My father’s coughing settled and wheezing took its place, “Mijo.”
Frantic, I looked back at my father. In his right hand, he held pocketwatch. The cover was not that impressive. It was a gold watch that displayed, what I learned later, an image of the Eye of Ra etched on its surface.
He grabbed my hand placed the watch within it. “La Mano de los Segundos. Asegure esto con tu vida,” he said.
At that time, I didn’t understand why my father would tell me to guard a watch. However, I didn’t give it much thought. My father was dying before my eyes, and I wanted to do anything to stop that. I ran to the first aid kit and opened the lid. There were a few bandages. I opened them and tried to bandage the hole in my father’s chest. It did no good.
He grabbed my hand. The wheezing continued. He reached into his pocket, pulled out a cell phone, and dialed a number, but lacked the strength to lift the phone to his ear. “Lo siento, mijo.” The phone slid from his hands and dropped to the floor and his body followed.”
The pounding of flames against the wall persisted.
“Dad? Dad, wake up.” I shook my father’s arm as hard as I could. He wouldn’t wake up. I grabbed the phone from the ground. “Help! Please! Help! He’s not waking up!”
“Stay put. I’m on my way,” a calm voice said before hanging up.
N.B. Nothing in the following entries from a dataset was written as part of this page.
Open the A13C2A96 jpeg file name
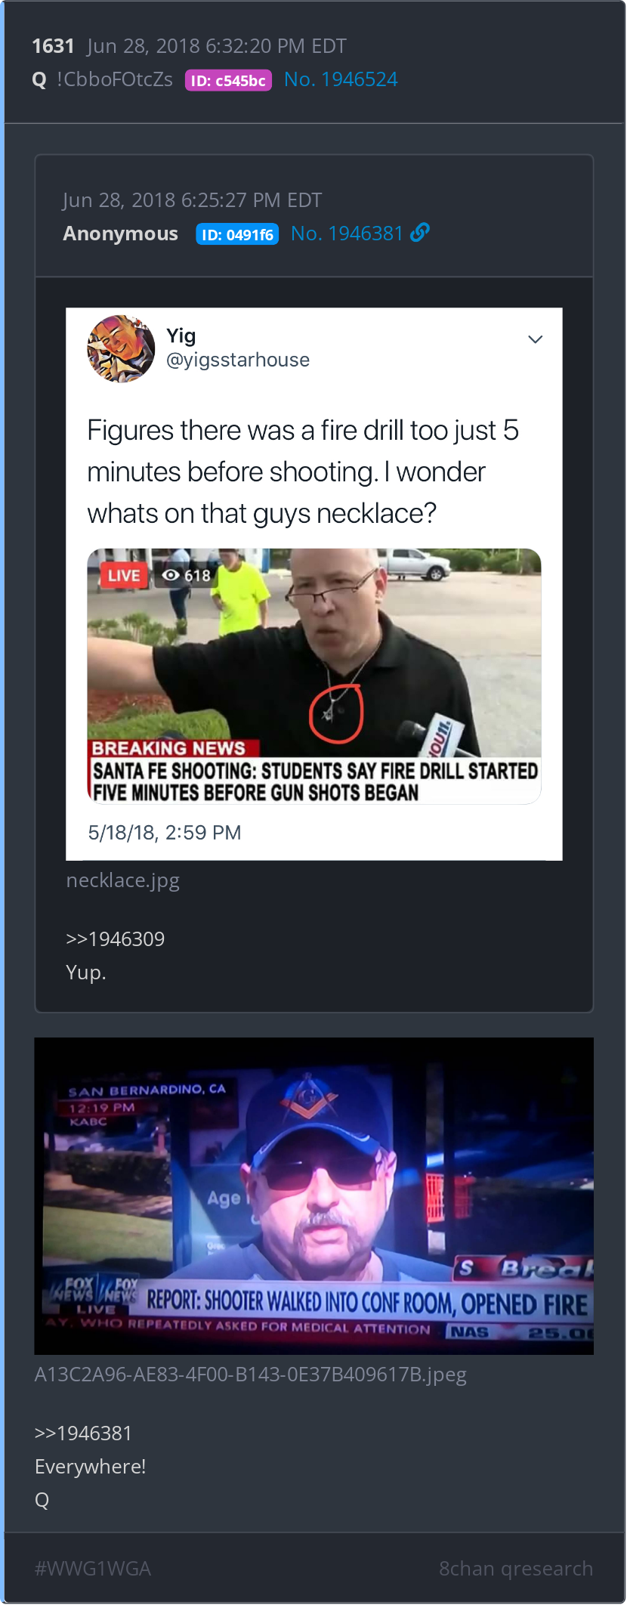Viewport: 627px width, 1605px height. pyautogui.click(x=251, y=1375)
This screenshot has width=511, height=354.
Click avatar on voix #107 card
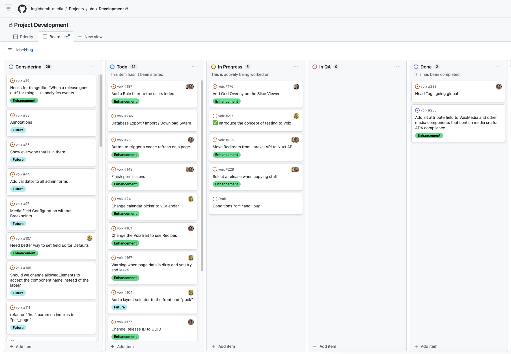89,238
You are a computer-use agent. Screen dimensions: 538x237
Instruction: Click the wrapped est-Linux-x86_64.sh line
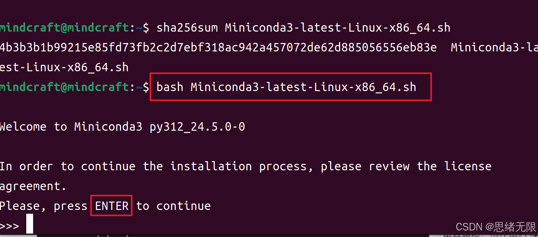(64, 67)
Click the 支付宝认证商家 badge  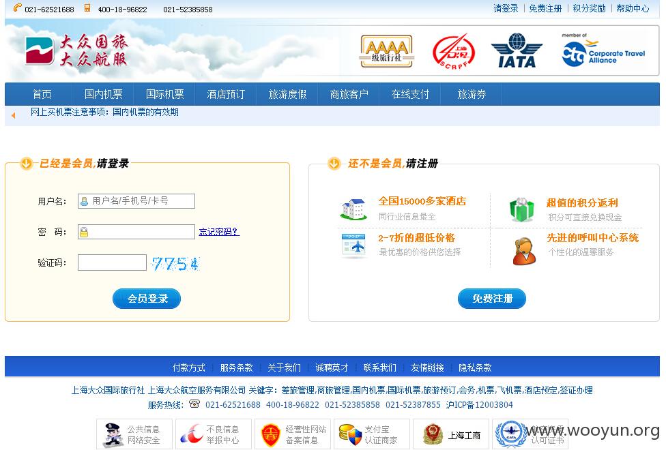(372, 434)
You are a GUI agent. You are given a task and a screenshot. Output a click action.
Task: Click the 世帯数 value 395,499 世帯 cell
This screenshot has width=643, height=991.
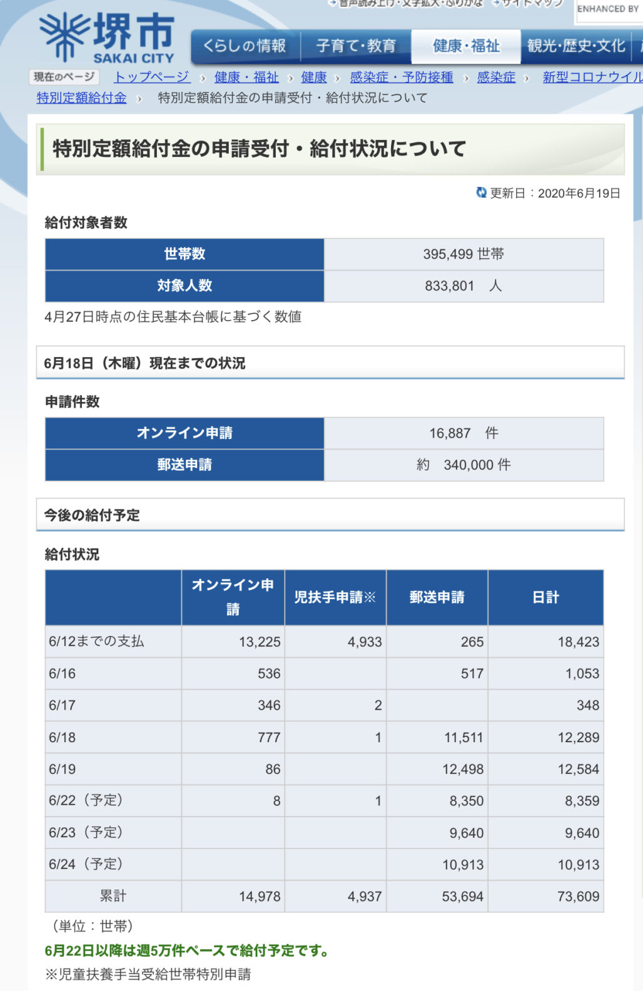463,254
I didn’t know who it was. I didn’t care. I dropped the phone, closed my eyes, and held my father with all of my strength: wishing he would hold me back, but knowing that he wouldn’t. The pounding, still present, caused me to flinch with every occurrence. At some point, my body, exhausted from the day’s events demanded rest. I fell asleep.
I have no memory of when pounding stopped. However, the bell rang above the store’s entrance prompting me to open my eyes and check the security monitors. Brogan was nowhere to be found.
Another man, very different from the Druid, entered the shop just beyond the doorway and stopped surveying the damaged area. He looked up at the Eye of Providence before pulling out a cell phone, dialing a number, and placing it to his ear.
The cell phone which lay on the ground in the panic room, rang. “Hell…hello?” I said.
“You’re safe now. I’m coming in,” the man said.
Before I could remove the phone from my ear, brown sand filled the room seeping through the seams around the door. It gathered in one spot near my dead father and quickly formed the shape of a man. It became flesh and knelt at my father’s side. A Druid with white flames, a dead father, and a man made of sand: I was too traumatized to be shocked. I lowered the phone.
“I’m sorry, friend,” the man said placing his hand on my father’s shoulder. He removed his hand and then turned to look at me. “Do you have it? La Mano de los Segundos?”
I removed the timepiece from my pocket and showed it to him.
He nodded. “David, I know you don’t understand what’s going on. Nevertheless, it now falls to you to protect the timepiece. My name is Rasool. We need to leave here. I need you to come with me.”
All the fear that had previously taken hold of me subsided. I looked at my father, and then I looked at the pocket watch in my hands. Finally, I turned my gaze to Rasool. “Do you know the man with the white fire?”
“His name is Brogan. He…,” Rasool said.
“Will you help me?” I interrupted.
“Help you what?” Rasool asked.
“Will you help me kill the man with the white fire? Help me to kill Brogan.”